▶ **PROBLEM DESCRIPTION**: For each record below, retype the text exactly and omit any image.
----
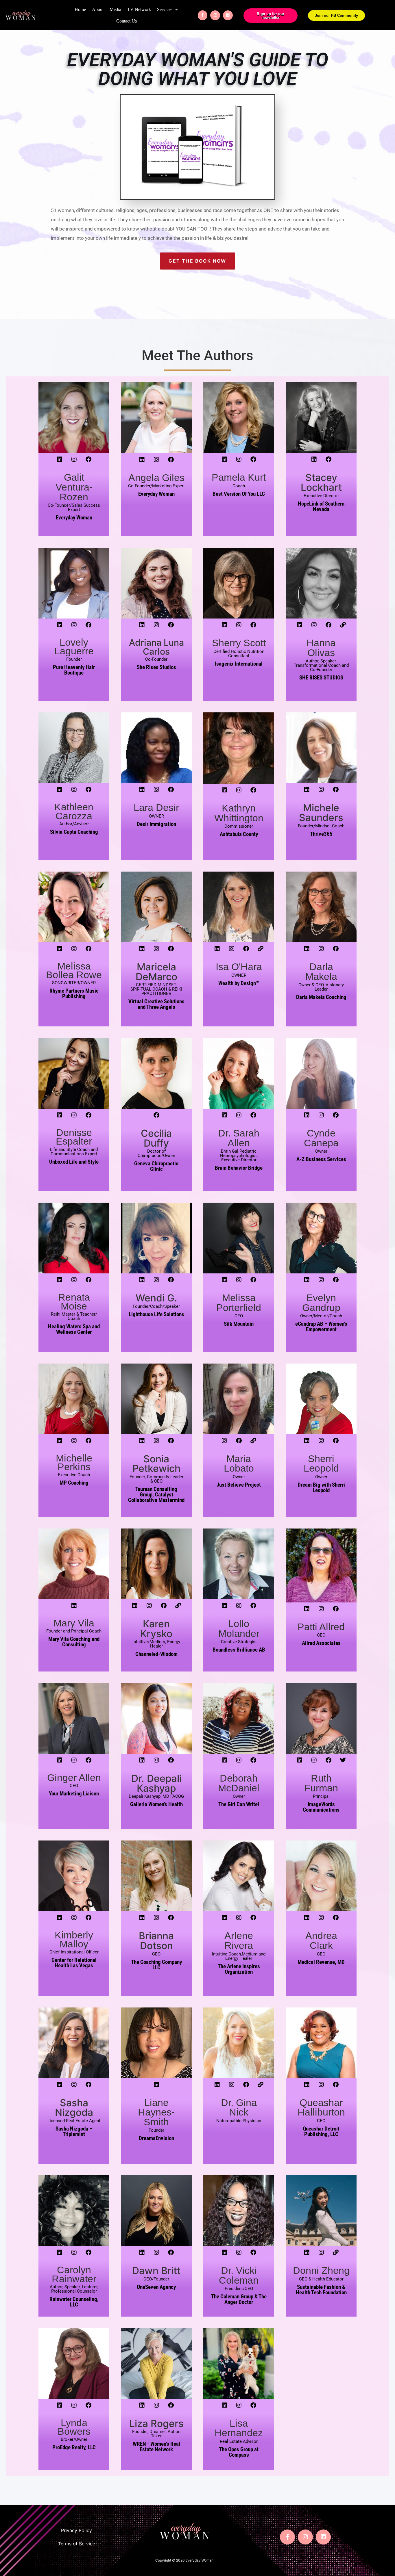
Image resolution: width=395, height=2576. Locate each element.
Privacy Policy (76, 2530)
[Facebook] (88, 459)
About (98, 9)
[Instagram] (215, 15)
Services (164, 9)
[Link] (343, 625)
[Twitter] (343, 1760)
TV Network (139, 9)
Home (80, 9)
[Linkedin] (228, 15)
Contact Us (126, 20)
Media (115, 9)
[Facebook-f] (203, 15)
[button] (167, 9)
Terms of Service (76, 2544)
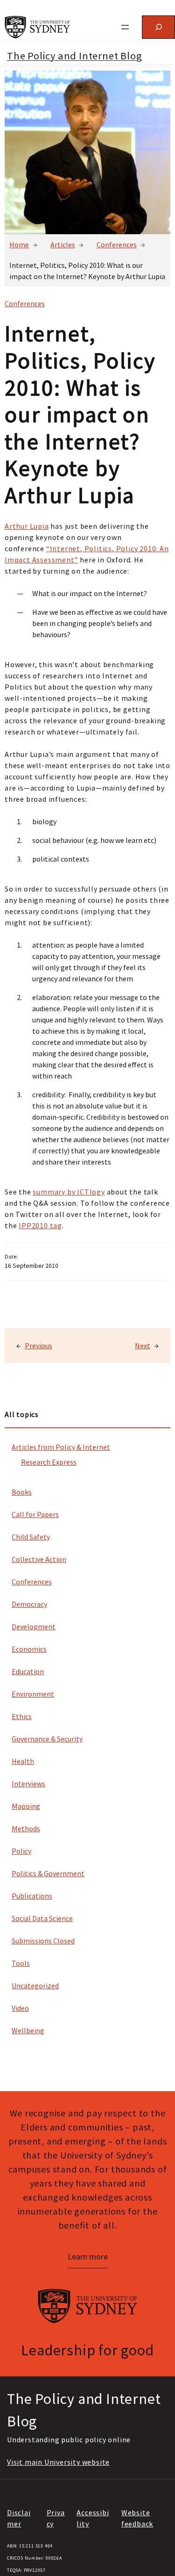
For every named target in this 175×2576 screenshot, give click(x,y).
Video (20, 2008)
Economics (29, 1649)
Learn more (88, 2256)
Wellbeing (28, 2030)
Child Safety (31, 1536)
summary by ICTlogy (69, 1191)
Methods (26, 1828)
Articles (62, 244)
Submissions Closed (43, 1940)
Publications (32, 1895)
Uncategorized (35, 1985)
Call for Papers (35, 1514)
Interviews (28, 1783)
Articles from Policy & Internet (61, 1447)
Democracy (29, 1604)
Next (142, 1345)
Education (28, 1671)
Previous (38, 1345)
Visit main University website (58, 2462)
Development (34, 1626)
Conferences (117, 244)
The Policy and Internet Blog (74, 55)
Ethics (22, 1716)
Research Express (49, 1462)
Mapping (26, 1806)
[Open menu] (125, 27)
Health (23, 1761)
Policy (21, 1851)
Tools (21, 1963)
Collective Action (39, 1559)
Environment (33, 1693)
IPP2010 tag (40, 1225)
----
▶ **WRITTEN SOLUTION**:
Image resolution: width=395, height=2576. Locate each element.
Privacy Policy (76, 2530)
[Facebook] (88, 459)
About (98, 9)
[Instagram] (215, 15)
Services (164, 9)
[Link] (343, 625)
[Twitter] (343, 1760)
TV Network (139, 9)
Home (80, 9)
[Linkedin] (228, 15)
Contact Us (126, 20)
Media (115, 9)
[Facebook-f] (203, 15)
[button] (167, 9)
Terms of Service (76, 2544)
For every named target in this 175×2576 screenshot, give click(x,y).
Video (20, 2008)
Economics (29, 1649)
Learn more (88, 2256)
Wellbeing (28, 2030)
Child Safety (31, 1536)
summary by ICTlogy (69, 1191)
Methods (26, 1828)
Articles (62, 244)
Submissions Closed (43, 1940)
Publications (32, 1895)
Uncategorized (35, 1985)
Call for Papers (35, 1514)
Interviews (28, 1783)
Articles from Policy & Internet (61, 1447)
Democracy (29, 1604)
Next (142, 1345)
Education (28, 1671)
Previous (38, 1345)
Visit main University website (58, 2462)
Development (34, 1626)
Conferences (117, 244)
The Policy and Internet Blog (74, 55)
Ethics (22, 1716)
Research Express (49, 1462)
Mapping (26, 1806)
[Open menu] (125, 27)
Health (23, 1761)
Policy (21, 1851)
Tools (21, 1963)
Collective Action (39, 1559)
Environment (33, 1693)
IPP2010 tag (40, 1225)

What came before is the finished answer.